Check each line of the entries for "height" and report the ones that have it.

DATA START

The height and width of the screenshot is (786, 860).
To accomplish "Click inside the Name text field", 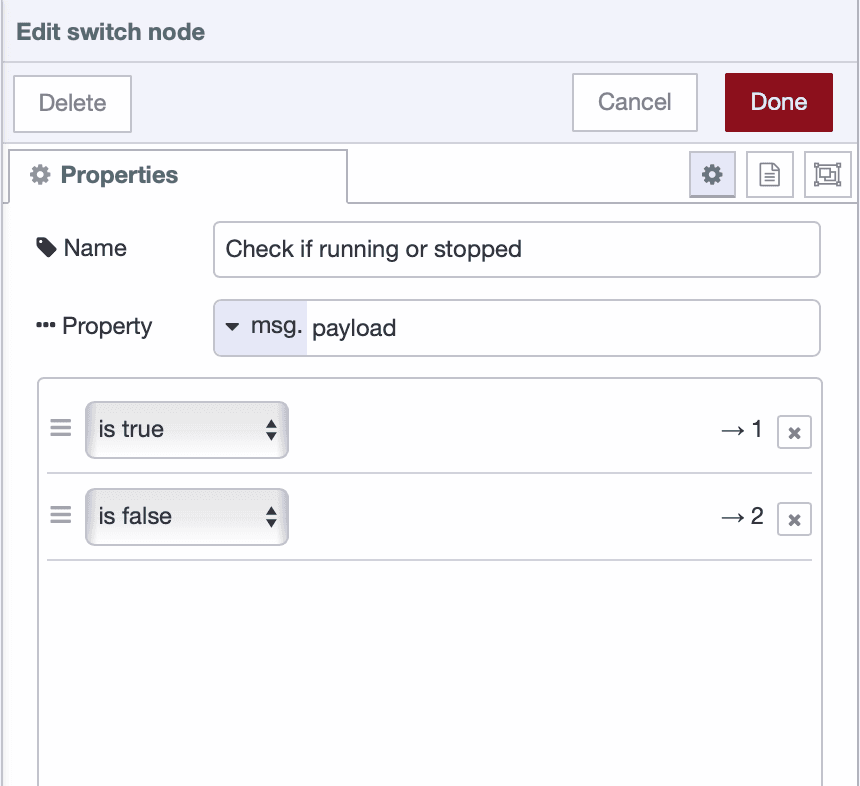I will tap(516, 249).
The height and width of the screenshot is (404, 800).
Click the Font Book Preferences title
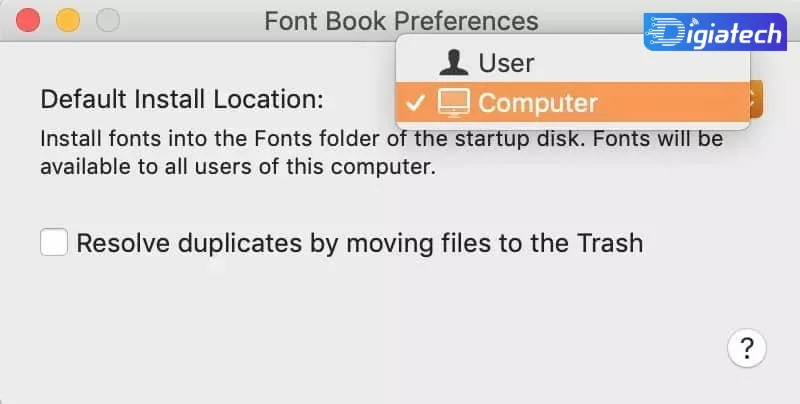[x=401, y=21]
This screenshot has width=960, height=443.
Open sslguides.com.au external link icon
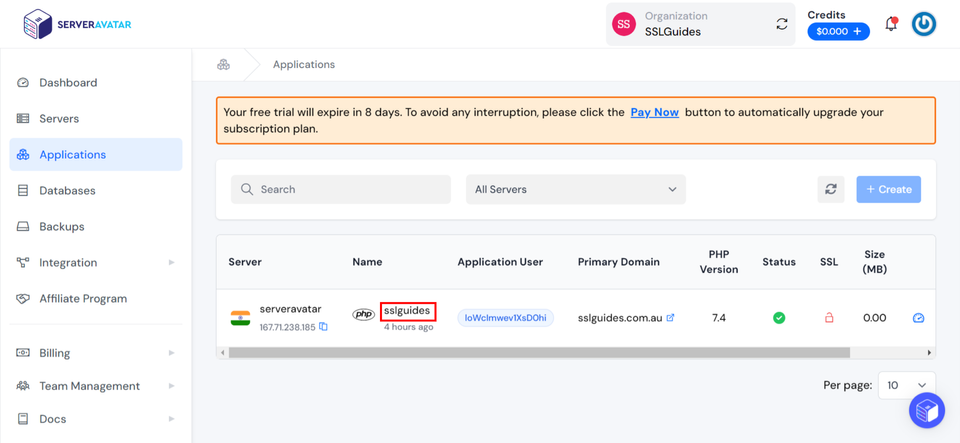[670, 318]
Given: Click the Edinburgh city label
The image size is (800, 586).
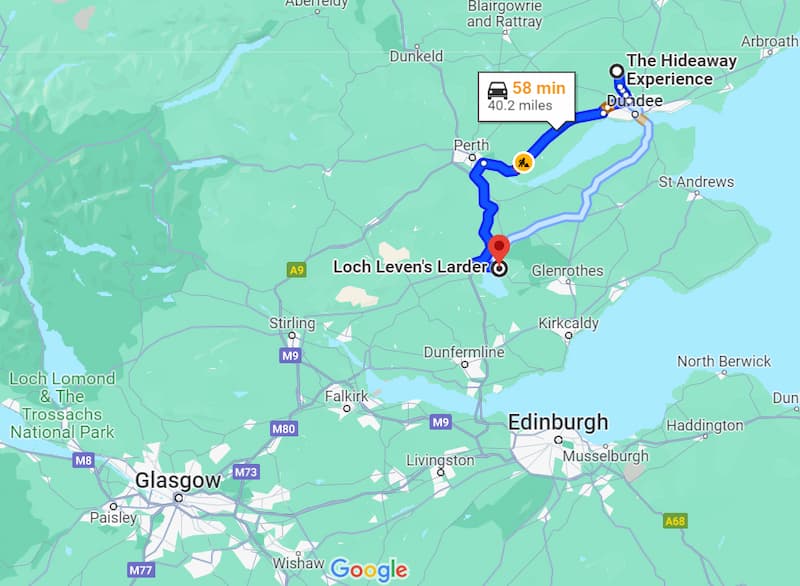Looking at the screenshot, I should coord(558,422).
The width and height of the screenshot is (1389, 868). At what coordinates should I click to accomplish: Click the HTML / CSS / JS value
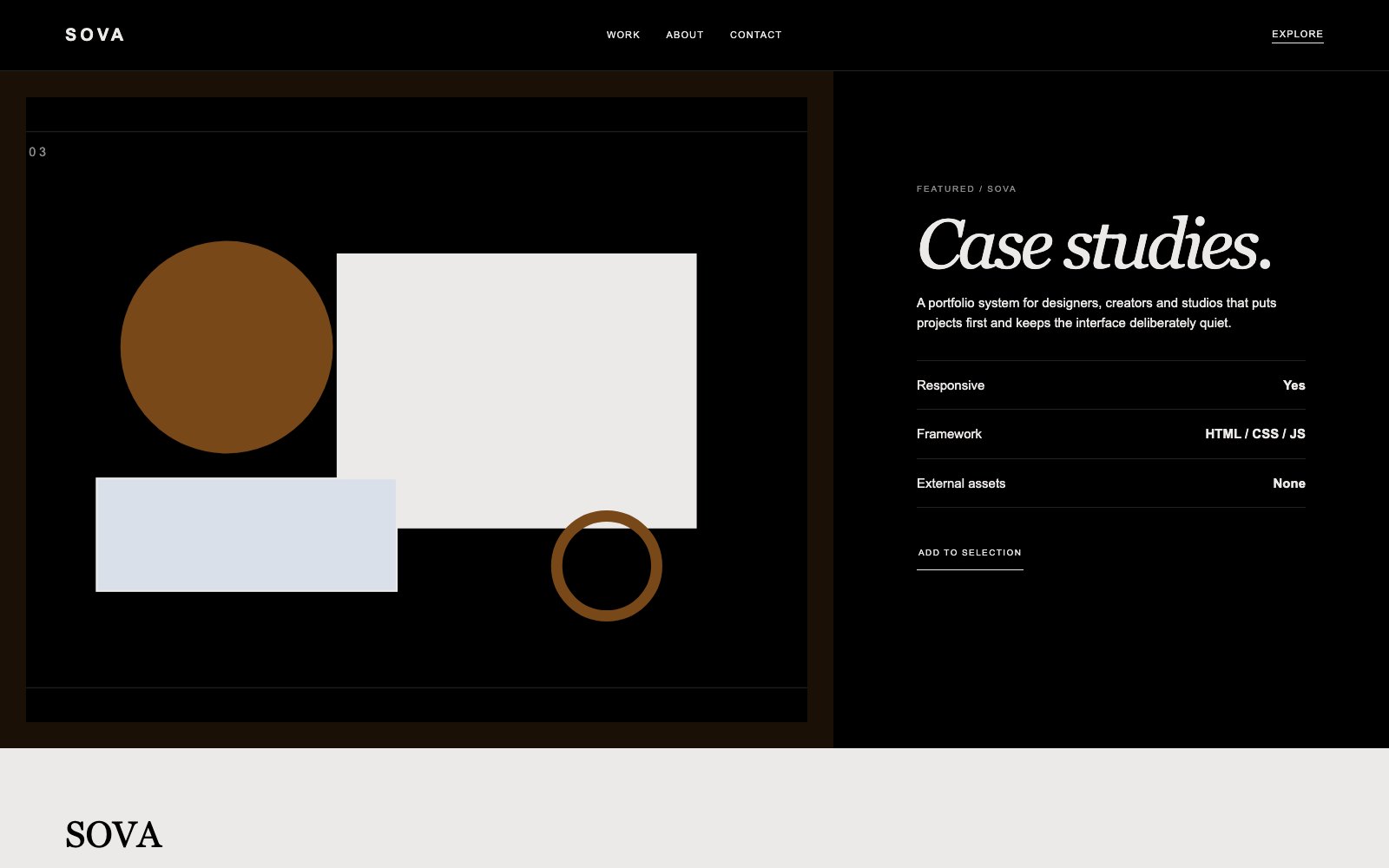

DATA END

ANSWER SPACE:
The height and width of the screenshot is (786, 860).
The height and width of the screenshot is (404, 800).
This screenshot has width=960, height=443.
The width and height of the screenshot is (1389, 868). At what coordinates should I click to accomplish: Click the HTML / CSS / JS value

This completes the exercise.